Die Ausleihe von digitalen Medien steigt in der Stadtbibliothek kontinuierlich, während die Nachfrage nach gedruckten Büchern oder CDs leicht abnimmt. Die Nutzer können auf 140.000 Lizenzen in der "Onleihe" zugreifen, wie die Stadtverordneten der CDU bei einem Ortstermin erfuhren.

Die Ausleihe von digitalen Medien steigt in der Stadtbibliothek kontinuierlich, während die Nachfrage nach gedruckten Büchern oder CDs leicht abnimmt. Über den Verbund, dem die Einrichtung in Bensheim angehört, können die Nutzer auf 140.000 Lizenzen in der "Onleihe" zugreifen, wie die Stadtverordneten der CDU bei einem Ortstermin erfuhren.
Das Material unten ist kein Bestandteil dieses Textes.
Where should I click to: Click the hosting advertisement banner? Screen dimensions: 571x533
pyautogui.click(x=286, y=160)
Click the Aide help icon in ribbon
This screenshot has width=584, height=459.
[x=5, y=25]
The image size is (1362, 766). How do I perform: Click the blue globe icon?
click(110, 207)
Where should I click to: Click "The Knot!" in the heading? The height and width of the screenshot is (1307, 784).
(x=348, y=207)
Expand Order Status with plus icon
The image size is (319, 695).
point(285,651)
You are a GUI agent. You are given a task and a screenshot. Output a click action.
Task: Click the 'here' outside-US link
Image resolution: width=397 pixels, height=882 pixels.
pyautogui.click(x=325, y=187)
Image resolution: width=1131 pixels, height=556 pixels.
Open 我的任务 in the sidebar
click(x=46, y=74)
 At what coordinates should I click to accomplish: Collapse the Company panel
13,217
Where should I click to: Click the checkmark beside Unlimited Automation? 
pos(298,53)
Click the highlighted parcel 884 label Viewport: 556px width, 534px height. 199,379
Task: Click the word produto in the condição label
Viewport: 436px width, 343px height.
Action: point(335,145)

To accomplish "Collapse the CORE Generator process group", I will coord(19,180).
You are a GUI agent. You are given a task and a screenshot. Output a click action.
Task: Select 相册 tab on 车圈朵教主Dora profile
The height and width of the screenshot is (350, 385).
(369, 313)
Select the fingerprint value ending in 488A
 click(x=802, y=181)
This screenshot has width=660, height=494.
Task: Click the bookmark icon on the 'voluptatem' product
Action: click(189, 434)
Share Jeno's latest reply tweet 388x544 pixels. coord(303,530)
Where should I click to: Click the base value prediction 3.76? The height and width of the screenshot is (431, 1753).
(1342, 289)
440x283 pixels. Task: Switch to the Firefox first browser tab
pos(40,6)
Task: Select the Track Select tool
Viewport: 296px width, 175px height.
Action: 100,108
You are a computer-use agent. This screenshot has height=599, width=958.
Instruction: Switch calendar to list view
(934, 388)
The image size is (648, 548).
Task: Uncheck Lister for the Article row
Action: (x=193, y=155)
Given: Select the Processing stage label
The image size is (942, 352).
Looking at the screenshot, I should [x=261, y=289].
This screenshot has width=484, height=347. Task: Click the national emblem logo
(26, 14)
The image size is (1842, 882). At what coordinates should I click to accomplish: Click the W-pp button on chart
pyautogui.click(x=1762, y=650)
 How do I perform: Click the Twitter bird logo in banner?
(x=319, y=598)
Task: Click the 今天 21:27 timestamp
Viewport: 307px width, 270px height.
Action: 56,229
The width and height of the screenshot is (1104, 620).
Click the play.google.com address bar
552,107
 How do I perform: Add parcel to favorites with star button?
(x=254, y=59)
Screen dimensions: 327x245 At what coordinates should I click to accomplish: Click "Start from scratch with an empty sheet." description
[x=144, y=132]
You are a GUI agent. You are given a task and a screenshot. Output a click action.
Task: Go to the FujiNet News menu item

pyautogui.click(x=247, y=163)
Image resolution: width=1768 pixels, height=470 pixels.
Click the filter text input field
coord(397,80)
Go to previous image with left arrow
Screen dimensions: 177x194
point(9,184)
Längst sind die elektronischen Angebote ein fester Bestandteil der modernen öffentlichen Bücherei. Über das Internet können unter anderem E-Books ausgeliehen werden. In den Räumen der Bibliothek befinden sich Arbeitsplätze mit Internetzugang, die den Besuchern - beispielsweise Schülern - zur Verfügung stehen.

"Das breite Leistungsspektrum der Stadtbibliothek zeigt sich auch durch 129 durchgeführte Veranstaltungen im vergangenen Jahr. Mit Kooperationspartnern wie Schulen und Kindergärten wird zusammen gearbeitet", berichtet CDU-Stadtverordneter Markus Geißelmann.

Insgesamt sind 51.441 Medien vorhanden, durch Neu- und Ersatzanschaffungen wird der Bestand laufend aktualisiert. Im Jahr 2016 wurden 189.221 Ausleihen gezählt. Auf eine halbe Mio. Euro beläuft sich der Zuschuss, den die Stadt jährlich über ihren Eigenbetrieb Stadtkultur zahlt.

Aufgrund der Beratungen zur Zukunft des Hauses am Markt erkundigten sich die Christdemokraten, ob die Bibliothek in das Gebäude am Marktplatz umziehen könnte. Bis 1989 war sie dort untergebracht, im südlichen Gebäudeteil standen - und stünden heute - 350 Quadratmeter verteilt auf mehrere Etagen zur Verfügung.

Im Neumarkt-Center nutzt die Bücherei derzeit 900 Quadratmeter. Das heutige Konzept ließe sich also im Haus am Markt nicht darstellen. Zudem müsste das Gebäude barrierefrei gestaltet werden, der Raumzuschnitt bliebe wenig praktikabel. Für den jetzigen Standort spricht ebenfalls die Kombination mit dem benachbarten Spielplatz.

"Seit sieben Jahren nutzt die Stadtbibliothek die Räumlichkeiten. Damals hat sich die CDU für den Umzug in die zentrale Lage eingesetzt", erklärt Fraktionsvorsitzender Markus Woißyk. "Hier ist sie für die Zukunft als attraktives Kultur- und Bildungsangebot gut aufgestellt."

Festzustellen ist, dass die Verweildauer der Besucher steigt und zunehmend Medien vor Ort genutzt werden, anstatt sie zur Mitnahme nach Hause auszuleihen. Das Schüler-Center, das Lesecafé mit Tageszeitungen, Illustrierten sowie Fachzeitschriften und auch eine Leseterrasse entsprechen den Anforderungen der Nutzer. Deshalb sinkt der Raumbedarf trotz digitaler Medien nicht.

Die CDU-Fraktion verweist auf die Zahl der Besucher: 76.338 wurden im Laufe des vergangenen Jahres gezählt, das sind im Durchschnitt 290 Besucher pro Tag. Die Stadtbibliothek ist damit eine stark genutzte Institution in der Stadtmitte.